Many parliamentary representatives from Norway have visited Taiwan including a trip to visit the Gislefoss couple in Puli. In February 1996, Erna Solberg, now prime minister of Norway, led a delegation to Taiwan where she wrote “Dear Grandma and Grandfather Gislefoss” in their guestbook.

Night to September 21, 1999 is a tragic date for Taiwan. The country was hit by a powerful earthquake with a surface strength of 7.1 . The center was not far from Puli. 2415 people were killed, over 100,000 people became homeless. Puli Christian Hospital was built on the hill and suffered some injuries, but did not collapse. Aid was sent from all over the world. The hospital got a fire truck, seven buses, containers etc. They got much more then they needed. The fire truck was never used, it was too expencive to keep it going.
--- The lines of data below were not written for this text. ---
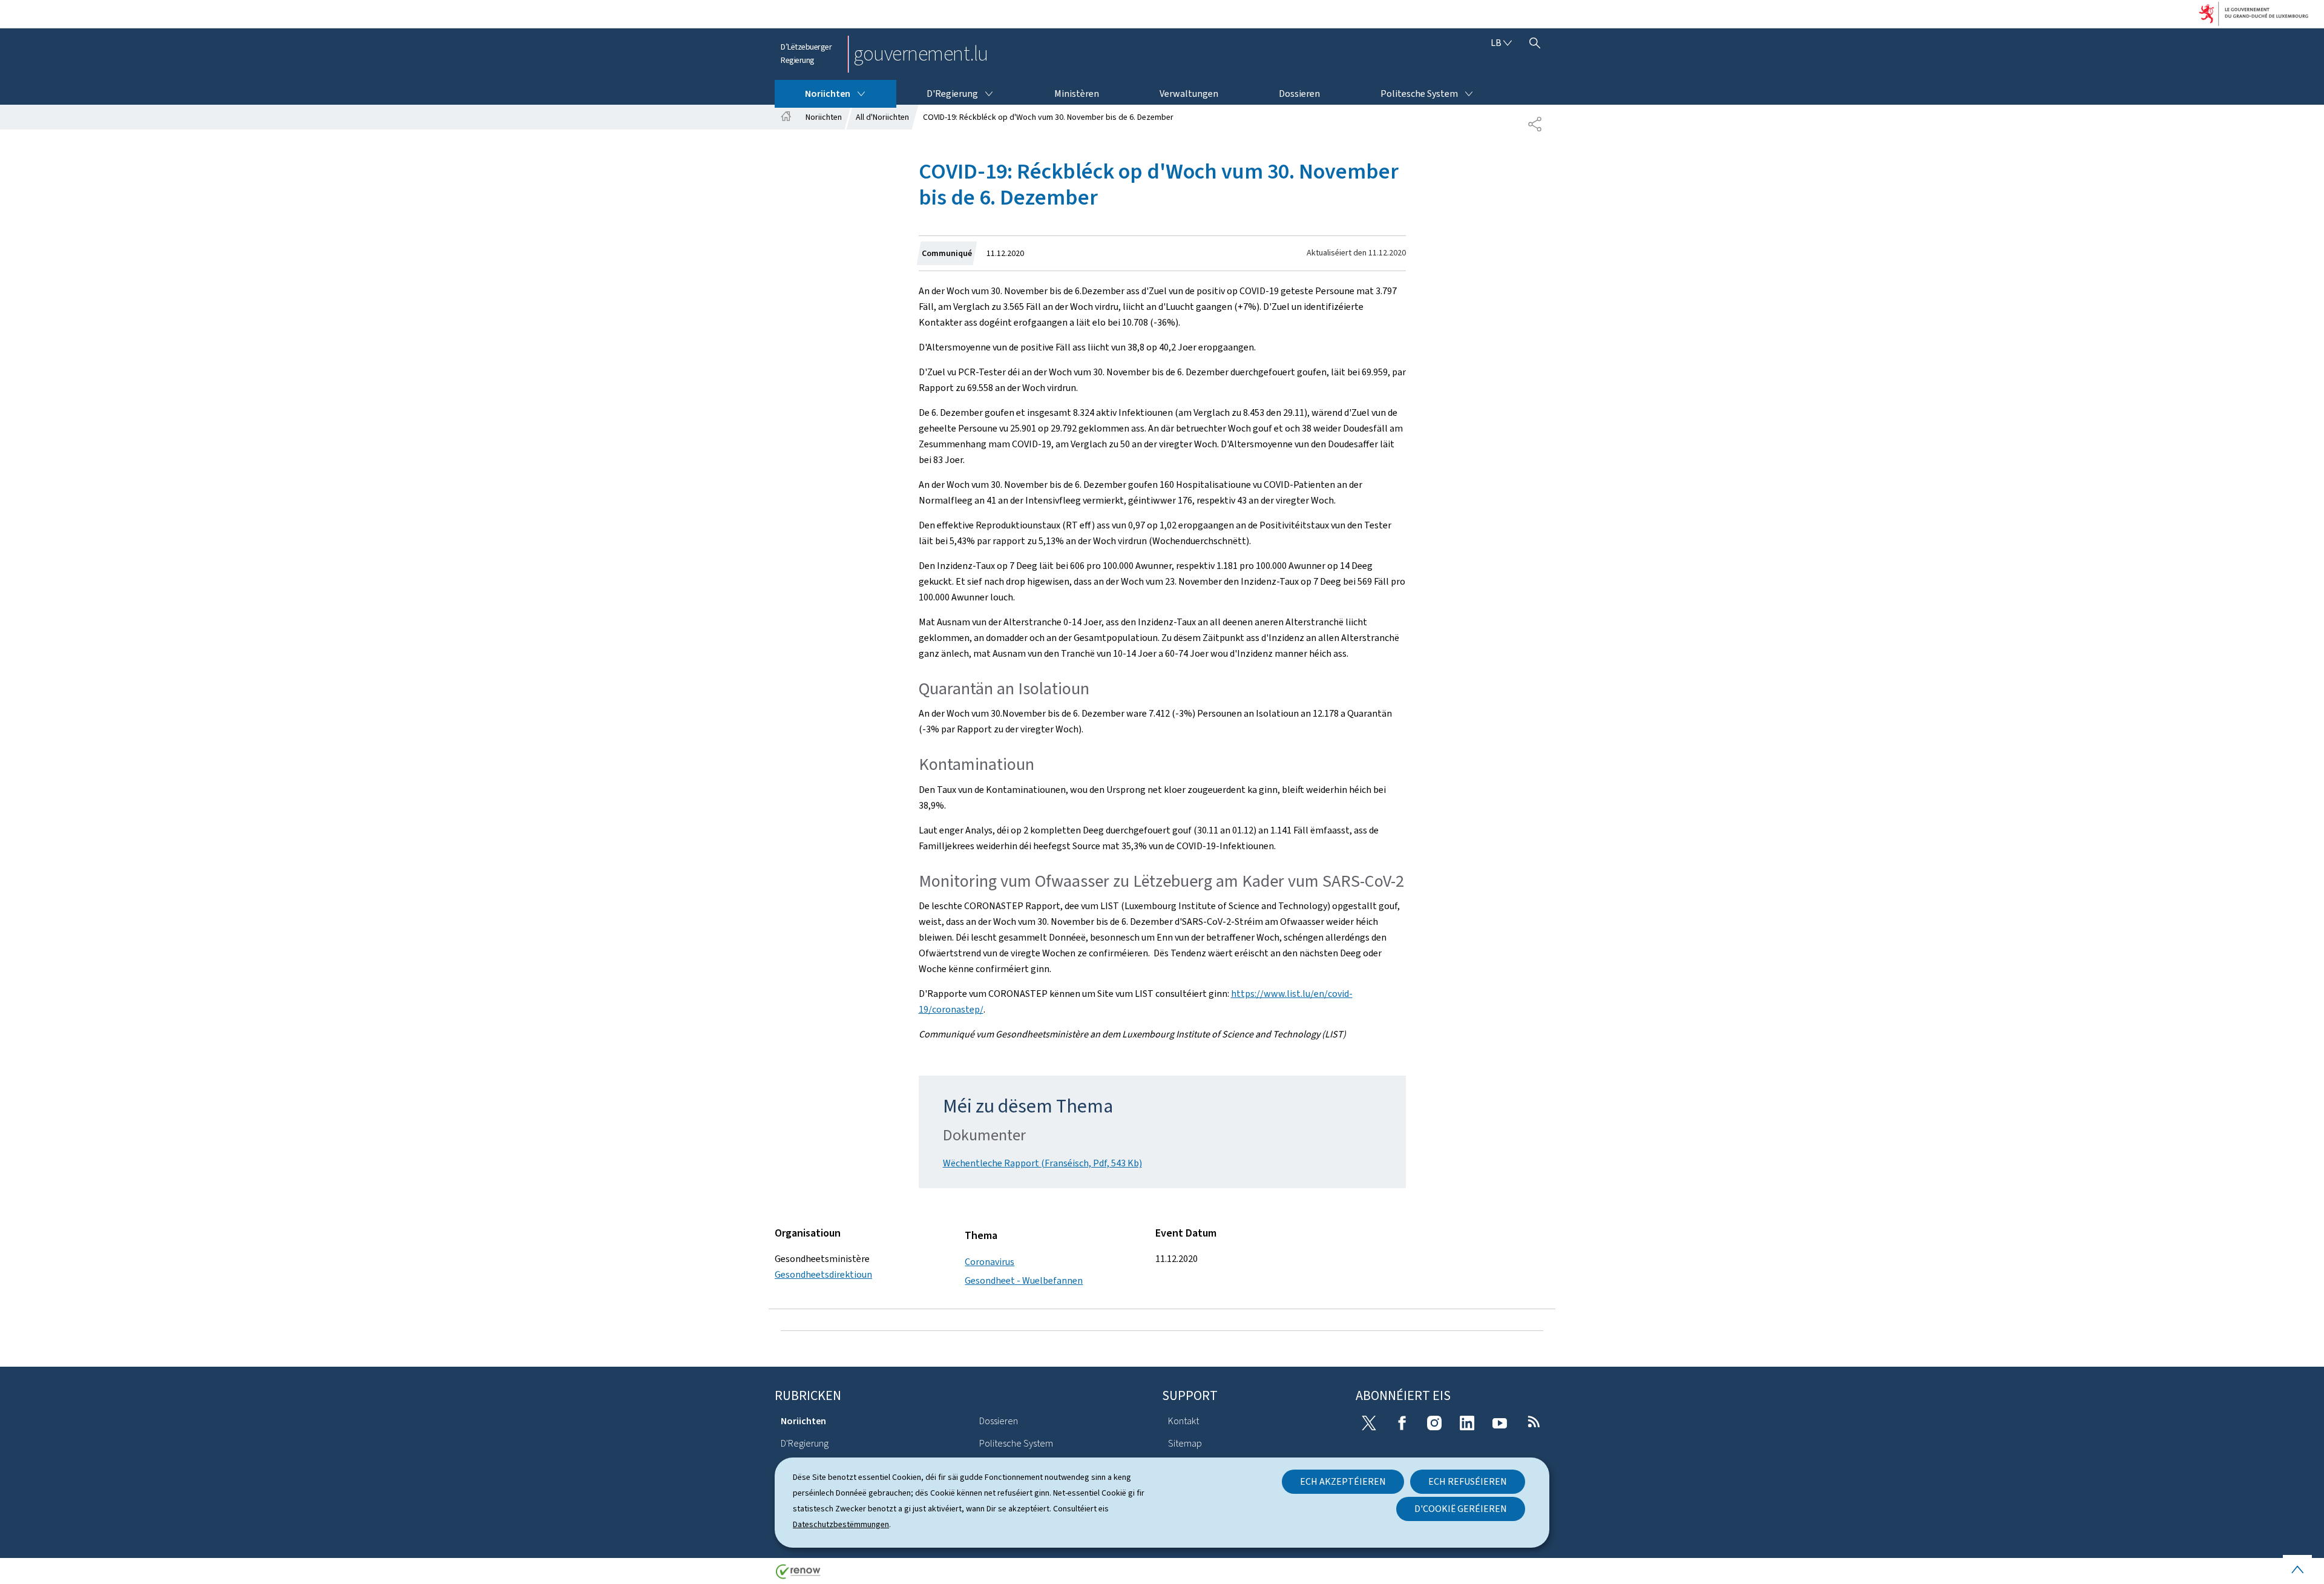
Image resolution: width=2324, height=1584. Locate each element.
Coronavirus (989, 1261)
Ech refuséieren (1467, 1481)
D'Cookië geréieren (1460, 1508)
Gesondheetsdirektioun (823, 1274)
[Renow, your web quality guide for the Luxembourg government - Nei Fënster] (798, 1575)
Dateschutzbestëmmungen (841, 1524)
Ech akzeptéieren (1343, 1481)
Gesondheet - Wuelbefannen (1024, 1280)
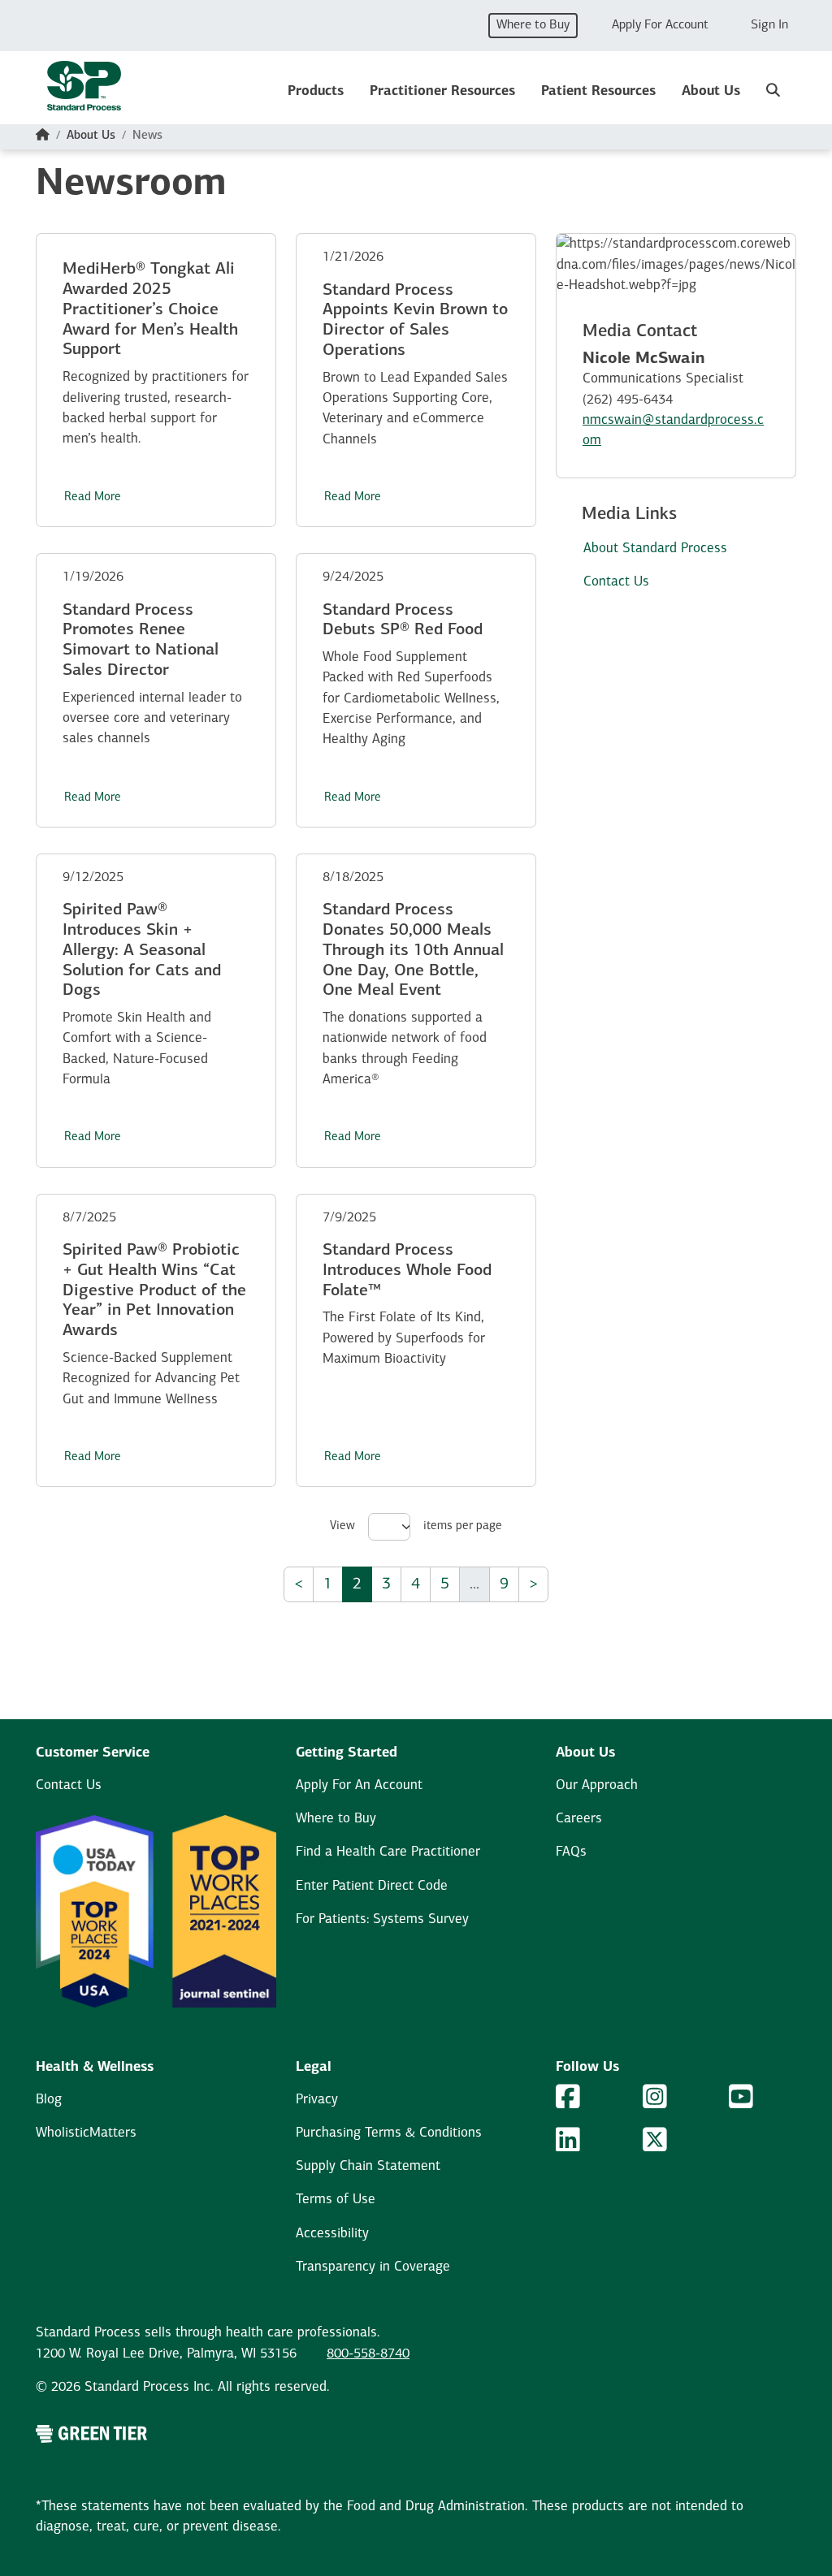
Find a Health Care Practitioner (388, 1852)
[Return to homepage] (84, 91)
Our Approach (597, 1785)
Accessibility (332, 2234)
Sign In (769, 25)
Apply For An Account (359, 1785)
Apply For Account (660, 25)
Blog (49, 2100)
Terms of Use (335, 2199)
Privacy (317, 2100)
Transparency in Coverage (373, 2267)
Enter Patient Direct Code (372, 1886)
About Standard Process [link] (655, 548)
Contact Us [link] (616, 582)
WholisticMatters (86, 2133)
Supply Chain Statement (368, 2166)
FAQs (571, 1852)
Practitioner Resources (442, 91)
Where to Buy (533, 25)
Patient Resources (598, 91)
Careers (579, 1819)
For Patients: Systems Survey (382, 1919)
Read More (92, 497)
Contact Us (69, 1785)
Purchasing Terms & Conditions (389, 2133)
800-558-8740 (368, 2354)
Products (316, 91)
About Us (711, 91)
At the same time, the tax system did not allow it to be sold or given away. Even the Norwegian Government gave aid money  to Taiwan. As all their assistance to Taiwan in principle had to be channeled through Beijing due to the applied One China Policy, there was no direct connection to Taiwan. Luckily, Taiwan had a Norwegian Trade Council representation in Taipei at the time. The Director Geir Torkehagen did a great but not easy job to get funds to where it belonged. With the help of the Oslo head quarters he managed to get the funds funneled directed and administrated by Puli Christian Hospital with Mrs.  Grace Lin, Foundation for Social Services, as the project manager. The funds were provided to re-establish safe water supply to an Aborigines village in the Miaoli mountains.

The middle part of the first hospital built in concrete has been moved within the hospital area and is turned into a museum showing the history of the hospital, but also the history of Bjarne from Konsmo to Puli. There are a couple of books published in Taiwan about the Gislefoss couple.

Today, Taiwan has one of the best health care systems in the world and Puli Christian Hospital is highly recognized for its medical ethics through healing others. Since 2009 the hospital did the planning and gave support for building  in the former French colony Burkino Faso the first modern hospital with state-of-the-art technology in West Africa. It transferred the skills and knowledge for developing and maintaining the hospital to local staff and participated in a medical assistance program to avoid HIV/ AIDS. In 2016 Puli Chr. Hospital received an honorary degree from Taiwan’s Foreign Minister.

October 31, 2010, Bjarne became a widower, but he still lives in their home at Ime in Mandal municipality in Southern Norway.